Il n'y avait qu'une heure de mélancolie inévitable, c'était quand la prière du soir venait d'être dite, quand les signes de croix des Bretons venaient de finir et que le soleil était couché; à cette heure-là, assurément, beaucoup d'entre eux songeaient au pays.

Même dans ces régions d'admirable lumière, il y a toujours cette heure indécise entre le jour et la nuit, qui est triste. On voyait à cet instant-là des têtes de matelots se tourner involontairement vers cette dernière bande de lumière qui persistait du côté du couchant, très bas, à toucher la ligne des eaux.

Une bande nuancée toujours: sur l'horizon, c'était d'abord du rouge sombre, un peu d'orangé au-dessus, un peu de vert pâle, une traînée de phosphore, et puis cela se fondait en montant avec les gris éteints, avec les nuances d'ombre et d'obscurité. De derniers reflets d'un jaune triste restaient sur la mer, qui luisait encore çà et là avant de prendre ses tons neutres de la nuit; ce dernier regard oblique du jour, jeté sur les profondeurs désertes, avait quelque chose d'un peu sinistre, et on s'inquiétait malgré soi de l'immensité des eaux. C'était l'heure des révoltes intimes et des serrements de cœur. C'était l'heure où les matelots avaient la notion vague que leur vie était étrange et contre nature, où ils songeaient à leur jeunesse séquestrée et perdue. Quelque lointaine image de femme passait devant leurs yeux, entourée d'un charme alanguissant, d'une douceur délicieuse. Ou bien ils faisaient, avec un trouble subit de leurs sens, le rêve de quelque fête insensée de luxure et d'alcool pour se rattraper et s'étourdir, la prochaine fois qu'on les déchaînerait à terre....

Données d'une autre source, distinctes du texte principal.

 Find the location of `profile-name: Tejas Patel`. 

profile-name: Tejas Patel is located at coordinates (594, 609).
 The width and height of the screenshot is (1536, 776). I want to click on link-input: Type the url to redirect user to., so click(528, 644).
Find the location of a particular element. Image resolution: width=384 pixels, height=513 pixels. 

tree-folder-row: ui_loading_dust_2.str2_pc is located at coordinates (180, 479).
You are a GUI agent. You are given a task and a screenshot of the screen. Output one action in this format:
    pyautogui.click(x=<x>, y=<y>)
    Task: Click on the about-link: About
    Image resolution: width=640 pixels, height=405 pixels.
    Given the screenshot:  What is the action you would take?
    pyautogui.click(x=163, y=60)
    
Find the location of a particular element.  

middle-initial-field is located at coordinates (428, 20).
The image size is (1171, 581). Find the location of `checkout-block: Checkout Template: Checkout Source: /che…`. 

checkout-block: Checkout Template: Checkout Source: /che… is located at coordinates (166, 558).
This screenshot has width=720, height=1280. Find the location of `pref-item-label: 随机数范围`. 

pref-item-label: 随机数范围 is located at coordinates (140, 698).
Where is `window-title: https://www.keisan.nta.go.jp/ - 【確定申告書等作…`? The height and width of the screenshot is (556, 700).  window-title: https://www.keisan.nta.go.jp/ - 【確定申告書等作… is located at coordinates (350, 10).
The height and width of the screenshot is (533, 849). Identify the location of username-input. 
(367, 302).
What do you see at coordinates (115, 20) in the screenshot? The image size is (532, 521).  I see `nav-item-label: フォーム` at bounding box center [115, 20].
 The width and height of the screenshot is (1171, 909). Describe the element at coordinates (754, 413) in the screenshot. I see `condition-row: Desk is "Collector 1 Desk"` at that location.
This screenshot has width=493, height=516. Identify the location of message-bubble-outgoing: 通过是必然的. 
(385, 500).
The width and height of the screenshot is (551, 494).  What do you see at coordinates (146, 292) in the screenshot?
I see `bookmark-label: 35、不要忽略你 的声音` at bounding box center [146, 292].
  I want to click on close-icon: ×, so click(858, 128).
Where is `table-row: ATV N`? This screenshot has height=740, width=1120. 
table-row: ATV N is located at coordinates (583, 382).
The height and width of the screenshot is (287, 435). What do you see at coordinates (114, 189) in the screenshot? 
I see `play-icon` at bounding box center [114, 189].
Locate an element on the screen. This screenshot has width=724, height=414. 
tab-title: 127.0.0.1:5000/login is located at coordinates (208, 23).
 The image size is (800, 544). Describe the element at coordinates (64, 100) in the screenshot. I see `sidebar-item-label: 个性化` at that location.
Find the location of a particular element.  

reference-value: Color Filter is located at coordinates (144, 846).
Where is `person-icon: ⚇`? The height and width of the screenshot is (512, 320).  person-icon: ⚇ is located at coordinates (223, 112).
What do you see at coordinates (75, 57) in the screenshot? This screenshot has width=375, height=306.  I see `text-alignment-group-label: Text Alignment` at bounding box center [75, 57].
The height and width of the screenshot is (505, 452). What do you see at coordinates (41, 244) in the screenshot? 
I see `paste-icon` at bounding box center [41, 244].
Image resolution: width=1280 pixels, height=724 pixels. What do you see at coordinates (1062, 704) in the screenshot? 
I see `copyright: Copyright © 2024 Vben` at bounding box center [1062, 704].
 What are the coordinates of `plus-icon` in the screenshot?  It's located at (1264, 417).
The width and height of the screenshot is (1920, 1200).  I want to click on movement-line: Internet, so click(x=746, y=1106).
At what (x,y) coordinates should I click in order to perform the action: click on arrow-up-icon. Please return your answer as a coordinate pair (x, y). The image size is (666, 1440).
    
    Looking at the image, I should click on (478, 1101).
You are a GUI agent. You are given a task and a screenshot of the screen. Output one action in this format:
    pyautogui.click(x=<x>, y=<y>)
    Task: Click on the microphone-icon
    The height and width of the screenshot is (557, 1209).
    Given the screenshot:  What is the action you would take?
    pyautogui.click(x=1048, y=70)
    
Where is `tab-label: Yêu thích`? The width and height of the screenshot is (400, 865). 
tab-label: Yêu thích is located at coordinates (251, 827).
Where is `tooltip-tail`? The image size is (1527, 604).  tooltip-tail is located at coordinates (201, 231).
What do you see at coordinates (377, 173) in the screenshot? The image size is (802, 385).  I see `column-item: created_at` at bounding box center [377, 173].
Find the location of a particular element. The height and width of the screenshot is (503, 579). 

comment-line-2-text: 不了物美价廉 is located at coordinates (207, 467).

Mais, après, venait la vraie nuit, tiède, pleine d'étoiles, et l'impression passagère était oubliée; les matelots venaient tous s'asseoir ou s'étendre à l'avant du navire et commençaient à chanter.

Il y avait des gabiers qui savaient de longues chansons très jolies, dont les refrains se reprenaient en chœur. Les voix étaient belles et vibrantes dans les silences sonores de ces nuits.

Il y avait aussi un vieux maître qui contait toujours à un petit cercle attentif d'interminables histoires; c'étaient des aventures très certainement arrivées autrefois à de beaux gabiers, que des princesses amoureuses avaient emmenés dans des châteaux.

Il courait toujours, le Primauguet, traçant derrière lui, dans l'obscurité, une vague traînée blanche qui s'effaçait à mesure, comme une queue de météore. Il courait toutes les nuits, sans se reposer ni dormir; seulement ses grandes ailes perdaient le soir leur blancheur de goéland, et, sur les lueurs diffuses du ciel, on les voyait tout à coup découper, en ombres chinoises, des pointes et des échancrures de chauve-souris.

Mais il avait beau courir, il était toujours au milieu du même grand cercle qui semblait éternellement se reformer, s'étendre et le suivre.

Quelquefois ce cercle était noir et dessinait nettement partout sa ligne inexorable qui s'arrêtait aux premières étoiles du ciel, ou bien l'immense contour était adouci par des vapeurs qui fondaient tout ensemble; alors on se figurait courir dans une espèce de globe d'un bleu gris, très étoilé, dont on s'étonnait de ne jamais rencontrer les parois fuyantes.

L'étendue était remplie des bruits légers de l'eau, l'étendue était toujours bruissante à l'infini, mais d'une manière contenue et presque silencieuse; elle rendait un son puissant et insaisissable, comme ferait un orchestre de milliers de cordes que les archets frôleraient à peine et avec grand mystère.